Korngold, Julius, Musikschriftsteller (1860-1945).

250,00 

Eigenhändiger Brief mit Unterschrift Wien, 2. III. 1916, 8° (22 x 14,5 cm). 1 Seite. Doppelblatt. Briefkopf „Neue Freie Presse“.

Vorrätig

Beschreibung

Über die frühen Werke seines erst 18jährigen Sohnes Erich Wolfgang Korngold (1897-1957): „[…] Anbei erlaube ich mir die Clavierauszüge der beiden Opern meines Sohnes (in vorläufigen, nicht ganz corrig. Bürstenabzügen) zu übersenden. Sollten Sie […] die Güte haben wollen, auch die Orchesterpartituren (die eine für kleines Lustspielorchester mit einer Posaune, die zweite für großes modernes Orchester) einsehen zu wollen, so bitte ich um gütige telegraphische Verständigung.
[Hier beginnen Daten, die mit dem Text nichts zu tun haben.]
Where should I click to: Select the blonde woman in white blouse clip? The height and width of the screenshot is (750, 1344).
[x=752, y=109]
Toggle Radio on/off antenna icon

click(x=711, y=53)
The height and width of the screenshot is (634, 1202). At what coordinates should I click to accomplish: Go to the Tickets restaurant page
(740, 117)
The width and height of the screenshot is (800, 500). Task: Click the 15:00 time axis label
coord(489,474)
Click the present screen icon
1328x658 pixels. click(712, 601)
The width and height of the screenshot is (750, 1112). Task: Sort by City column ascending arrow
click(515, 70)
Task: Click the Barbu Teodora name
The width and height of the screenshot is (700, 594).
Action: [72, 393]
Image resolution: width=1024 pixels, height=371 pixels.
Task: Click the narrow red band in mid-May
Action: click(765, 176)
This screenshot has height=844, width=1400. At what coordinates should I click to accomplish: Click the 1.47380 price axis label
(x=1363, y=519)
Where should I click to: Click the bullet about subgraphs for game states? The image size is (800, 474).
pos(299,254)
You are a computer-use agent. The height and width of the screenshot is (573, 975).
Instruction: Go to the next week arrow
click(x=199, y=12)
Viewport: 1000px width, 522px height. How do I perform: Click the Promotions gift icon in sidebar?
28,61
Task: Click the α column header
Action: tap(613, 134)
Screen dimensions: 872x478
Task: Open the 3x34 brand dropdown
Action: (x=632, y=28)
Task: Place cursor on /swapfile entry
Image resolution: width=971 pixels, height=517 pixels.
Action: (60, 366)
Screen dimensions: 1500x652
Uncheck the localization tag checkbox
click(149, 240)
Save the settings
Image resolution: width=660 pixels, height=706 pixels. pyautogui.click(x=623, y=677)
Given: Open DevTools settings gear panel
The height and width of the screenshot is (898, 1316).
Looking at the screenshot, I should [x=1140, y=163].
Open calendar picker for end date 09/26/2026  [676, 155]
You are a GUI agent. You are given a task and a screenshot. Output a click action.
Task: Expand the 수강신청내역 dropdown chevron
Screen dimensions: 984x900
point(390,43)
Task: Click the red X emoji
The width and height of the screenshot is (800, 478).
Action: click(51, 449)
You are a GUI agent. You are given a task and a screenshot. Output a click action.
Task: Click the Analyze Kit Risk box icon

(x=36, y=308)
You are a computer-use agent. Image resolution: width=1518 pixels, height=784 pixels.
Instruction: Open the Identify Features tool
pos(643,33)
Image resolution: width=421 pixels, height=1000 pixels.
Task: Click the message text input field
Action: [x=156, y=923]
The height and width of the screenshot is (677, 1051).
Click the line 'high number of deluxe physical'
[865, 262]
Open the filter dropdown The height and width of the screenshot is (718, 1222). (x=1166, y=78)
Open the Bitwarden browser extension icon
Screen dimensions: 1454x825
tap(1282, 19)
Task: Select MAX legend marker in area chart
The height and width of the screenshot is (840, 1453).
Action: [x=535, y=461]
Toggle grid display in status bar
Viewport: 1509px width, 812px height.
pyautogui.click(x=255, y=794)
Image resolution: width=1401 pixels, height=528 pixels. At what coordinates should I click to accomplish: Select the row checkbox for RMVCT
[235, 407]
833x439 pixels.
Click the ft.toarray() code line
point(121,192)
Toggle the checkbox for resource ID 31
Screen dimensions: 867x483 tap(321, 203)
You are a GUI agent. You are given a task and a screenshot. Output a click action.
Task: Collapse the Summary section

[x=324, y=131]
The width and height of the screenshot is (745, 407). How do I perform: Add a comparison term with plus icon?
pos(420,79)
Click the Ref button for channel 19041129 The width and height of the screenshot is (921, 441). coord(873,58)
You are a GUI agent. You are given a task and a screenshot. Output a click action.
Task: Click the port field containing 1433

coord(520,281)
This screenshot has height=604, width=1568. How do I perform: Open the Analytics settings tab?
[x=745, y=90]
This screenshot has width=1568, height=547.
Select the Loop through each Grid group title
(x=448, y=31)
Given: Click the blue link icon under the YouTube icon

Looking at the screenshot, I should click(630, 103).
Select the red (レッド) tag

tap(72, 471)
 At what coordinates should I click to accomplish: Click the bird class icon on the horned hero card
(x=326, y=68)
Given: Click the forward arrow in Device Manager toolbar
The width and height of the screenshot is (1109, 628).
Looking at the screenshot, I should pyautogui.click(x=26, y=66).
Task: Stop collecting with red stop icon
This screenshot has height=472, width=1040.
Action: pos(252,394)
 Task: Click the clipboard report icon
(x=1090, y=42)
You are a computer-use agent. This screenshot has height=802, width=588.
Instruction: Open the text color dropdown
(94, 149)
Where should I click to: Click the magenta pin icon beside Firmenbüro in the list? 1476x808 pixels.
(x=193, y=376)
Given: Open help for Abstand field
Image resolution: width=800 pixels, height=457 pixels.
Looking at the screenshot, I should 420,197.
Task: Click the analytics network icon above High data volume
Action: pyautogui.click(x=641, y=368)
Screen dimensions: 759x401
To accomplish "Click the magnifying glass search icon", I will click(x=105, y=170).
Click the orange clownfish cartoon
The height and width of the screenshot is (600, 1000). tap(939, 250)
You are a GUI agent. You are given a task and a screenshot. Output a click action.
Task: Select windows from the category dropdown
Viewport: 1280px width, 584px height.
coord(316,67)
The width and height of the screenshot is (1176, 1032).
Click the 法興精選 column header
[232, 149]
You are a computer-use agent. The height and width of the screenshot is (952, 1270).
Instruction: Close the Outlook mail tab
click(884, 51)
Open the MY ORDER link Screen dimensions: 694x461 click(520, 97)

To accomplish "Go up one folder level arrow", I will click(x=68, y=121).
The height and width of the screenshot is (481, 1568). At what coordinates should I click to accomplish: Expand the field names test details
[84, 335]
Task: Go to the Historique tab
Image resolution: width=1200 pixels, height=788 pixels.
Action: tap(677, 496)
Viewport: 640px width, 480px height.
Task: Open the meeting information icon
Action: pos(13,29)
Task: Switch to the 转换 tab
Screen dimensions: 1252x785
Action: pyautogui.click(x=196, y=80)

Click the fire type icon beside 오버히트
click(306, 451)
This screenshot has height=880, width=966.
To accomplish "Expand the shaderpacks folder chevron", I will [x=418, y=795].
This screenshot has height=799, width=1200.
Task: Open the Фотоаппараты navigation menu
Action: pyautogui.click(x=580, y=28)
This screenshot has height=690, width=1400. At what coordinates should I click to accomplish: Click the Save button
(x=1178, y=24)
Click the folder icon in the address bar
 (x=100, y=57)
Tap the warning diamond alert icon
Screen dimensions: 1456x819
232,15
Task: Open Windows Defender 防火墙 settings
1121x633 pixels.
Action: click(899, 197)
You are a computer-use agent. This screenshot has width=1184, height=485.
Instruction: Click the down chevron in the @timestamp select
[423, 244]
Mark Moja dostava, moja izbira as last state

Erich würde seine Originalmanuskripte – allerdings für kurze Zeit, da er sie zur Correkturarbeit an Abschriften zu Drucken benötigt – mit Vergnügen zur Verfügung stellen […]“ – Die erwähnten Opern sind „Der Ring des Polykrates“ op. 7 (Heitere Oper in einem Akt, Text von Leo Feld und Julius Korngold nach dem Lustspiel von Heinrich Teweles) und „Violanta“, op. 8 (Oper in einem Akt, Libretto von Hans Müller); beide wurden am 28. März 1916 an der Hofoper in München uraufgeführt.